- Born: Osama Ali Suleiman 1971 (age 54–55) Baniyas, Syria
- Citizenship: Syrian, British
- Occupation: Human rights activist
- Years active: 2000–present
- Organization: Syrian Observatory for Human Rights
- Known for: Founding the Syrian Observatory for Human Rights
- Notable work: Documentation of human rights violations in Syria
- Awards: Politiken Freedom Prize (2016) Henri Nannen Prize for Freedom of the Press (2020)

= Rami Abdulrahman =

Syrian human rights activist based in the United Kingdom

Osama Ali Suleiman, known as Rami Abdulrahman (رامي عبد الرحمن; born 1971 in Baniyas), is a Syrian human rights activist and founder of the Syrian Observatory for Human Rights, established in 2006. Living in the United Kingdom since 2000, he holds British citizenship. The Observatory became a key source for documenting human rights violations in Syria. Abdulrahman has received several awards, including the Henri Nannen Prize for Freedom of the Press in 2020, and has denied accusations challenging the credibility of the Observatory’s reports.

== Life ==
Rami Abdulrahman was born in the coastal city of Baniyas and followed a leftist political path similar to that of his father. He was imprisoned several times because of his political activism during the rule of Hafez al-Assad. He later emigrated to the United Kingdom in 2000 and settled in Coventry. Among his earliest activities in exile was organizing demonstrations in front of the Syrian embassy in London in 2003, before founding the Syrian Observatory for Human Rights in May 2006.

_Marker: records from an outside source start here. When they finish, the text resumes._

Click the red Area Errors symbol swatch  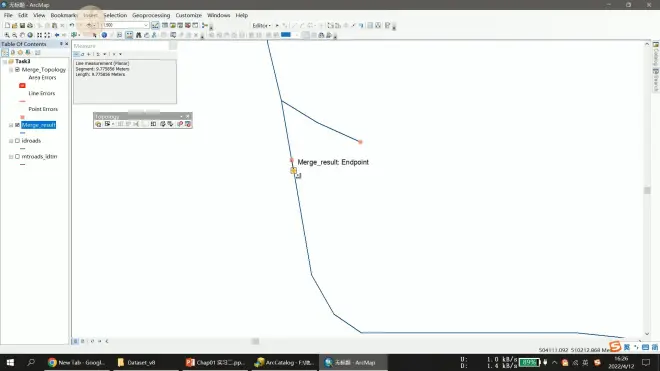click(22, 85)
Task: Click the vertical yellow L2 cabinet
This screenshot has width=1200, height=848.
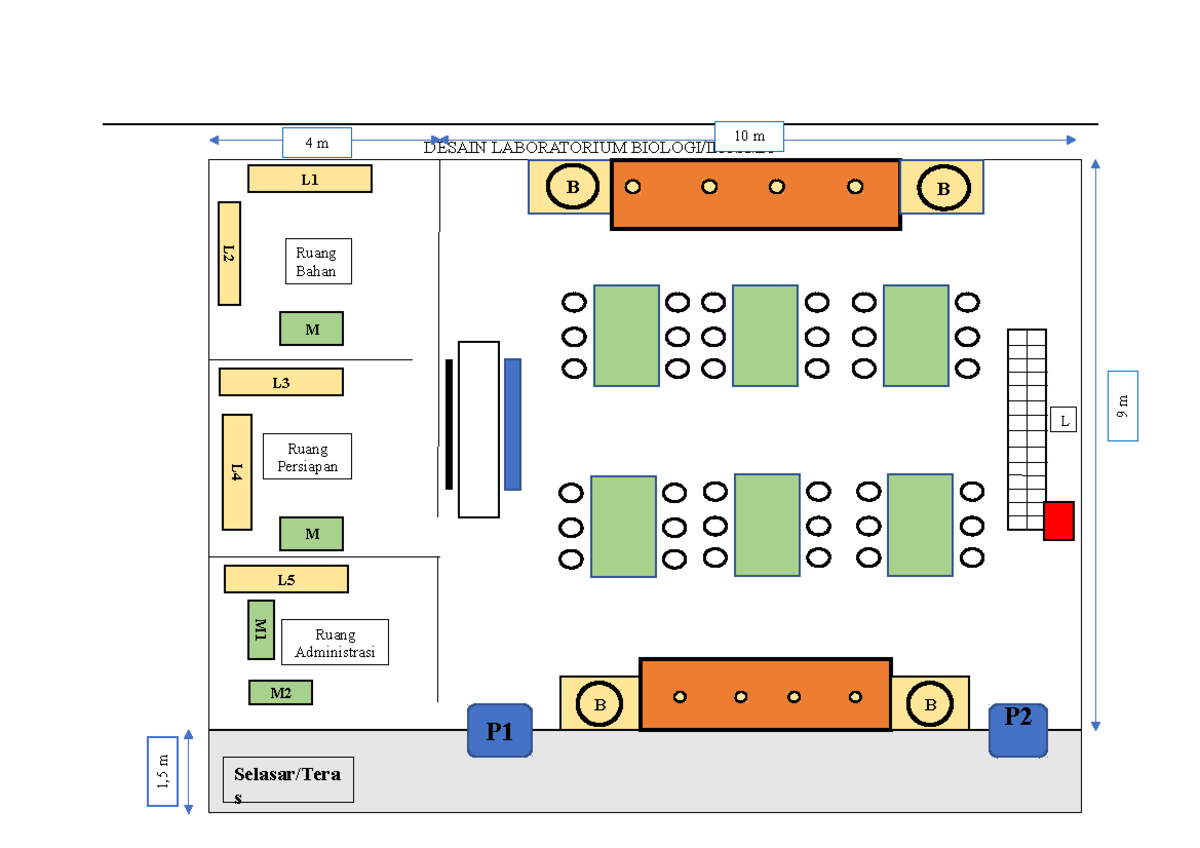Action: click(x=229, y=253)
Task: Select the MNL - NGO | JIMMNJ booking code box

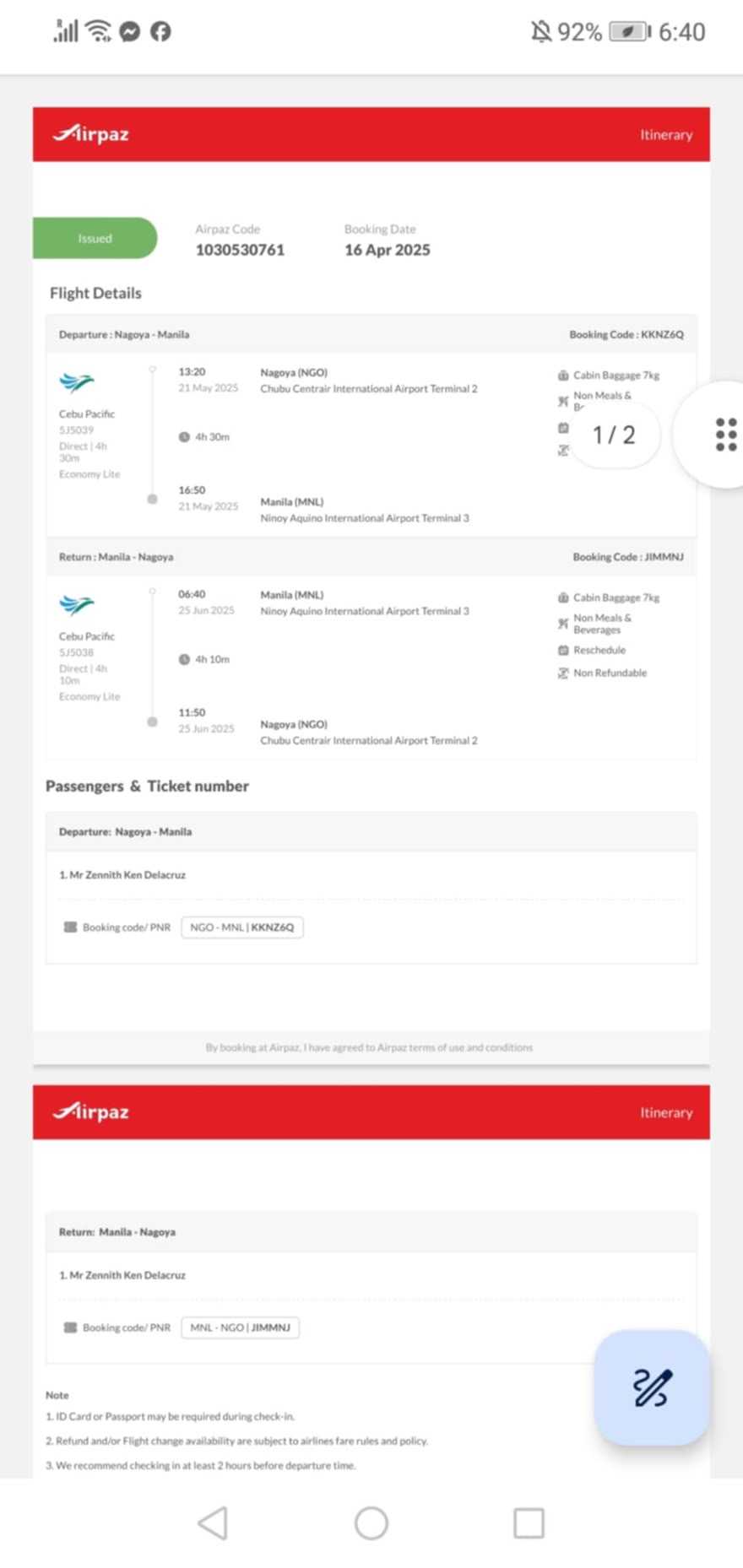Action: click(x=240, y=1327)
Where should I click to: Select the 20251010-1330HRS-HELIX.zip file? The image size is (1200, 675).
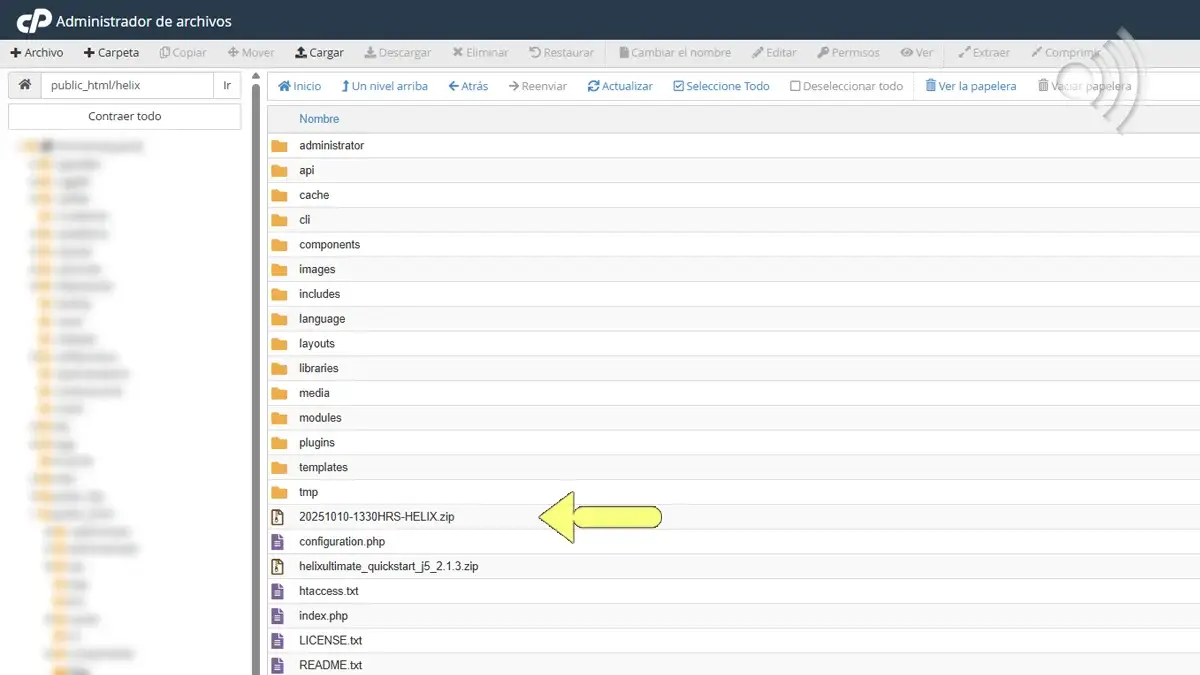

Since the outbreak of the Syrian revolution, the Observatory has worked to document violations against civilians by all parties to the conflict. Abdulrahman received death threats as a result of this work, most notably from ISIS. He has also been accused by various sources in the Middle East of receiving foreign funding, but he stated that the organization is funded by European institutions.

Following the Fall of the Assad regime, he worked on documenting crimes against minorities in Syria’s coastal region. He was accused of belonging to the Alawite sect, but he stated that he belongs to the Sunni sect.

== Awards ==
Rami Abdulrahman was listed among the world’s most influential figures by Foreign Policy magazine in 2014. He also received the Politiken Freedom Prize in 2016, and in 2020 the German magazine Stern awarded him the Henri Nannen Prize for Freedom of the Press.